Quel forte desiderio di missione
Sono una studentessa di vent’anni, pronta a partire per un viaggio missionario in Camerun con i Saveriani di Ancona. Anzi, quando leggerete questa pagina probabilmente sarò già in Africa.
Durante la GMG (Giornata mondiale della gioventù) che si è tenuta l’anno scorso a Lisbona, ho compreso il mio desiderio di missione. E quel sentimento che già avevo è aumentato ed io ho cercato di dargli forma. L’esperienza di incontrare persone da tutto il mondo che si riunivano per la stessa causa, cioè la fede, mi ha permesso di comprendere tale sentire.
Da questa esperienza, mi aspetto di incontrare persone che mi arricchiranno come essere umano e di cercare me stessa, i miei principi e ciò in cui credo negli occhi degli altri, negli occhi degli sconosciuti, di coloro che vivono uno stile di vita diverso dal mio, di una altra dimensione. Non mi sto creando vere aspettative su questo viaggio, perché voglio vivere appieno le esperienze che mi si proporranno e che ho respirato durante il cammino di preparazione.
Questo mi ha permesso di capire cosa effettivamente cerco, a cosa vado incontro e come vedere e accogliere le opportunità e le persone che incontrerò. Nel preparare il viaggio, metto in gioco i miei dubbi e le mie incertezze. Mi permette di dare un ordine alle mie idee e aspettative, mi permette di capire che cosa effettivamente vado a fare, i motivi che mi spingono a compiere questa missione in Camerun.
Sicuramente mi spaventa l’idea di immergermi in una realtà così differente dalla mia quotidianità, ma il desiderio di missione e di immergermi in quella cultura mi danno la spinta per partire.

- **IL MATERIALE**
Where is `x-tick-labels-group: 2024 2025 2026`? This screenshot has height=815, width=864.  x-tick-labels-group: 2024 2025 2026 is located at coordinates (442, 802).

- **ATTIVITÀ A**
Secondo il brano, perché chi scrive non si sta creando vere aspettative sul viaggio in Camerun? Rispondi in una o due frasi.
- **ATTIVITÀ B**
Trascrivi dal brano il tratto che va da "Quel forte desiderio" fino a "già in Africa.".

- **RISPOSTA SCRITTA A**
Perché vuole vivere appieno le esperienze che le si proporranno e che ha già respirato durante il cammino di preparazione.

- **RISPOSTA SCRITTA B**
Quel forte desiderio di missione
Sono una studentessa di vent’anni, pronta a partire per un viaggio missionario in Camerun con i Saveriani di Ancona. Anzi, quando leggerete questa pagina probabilmente sarò già in Africa.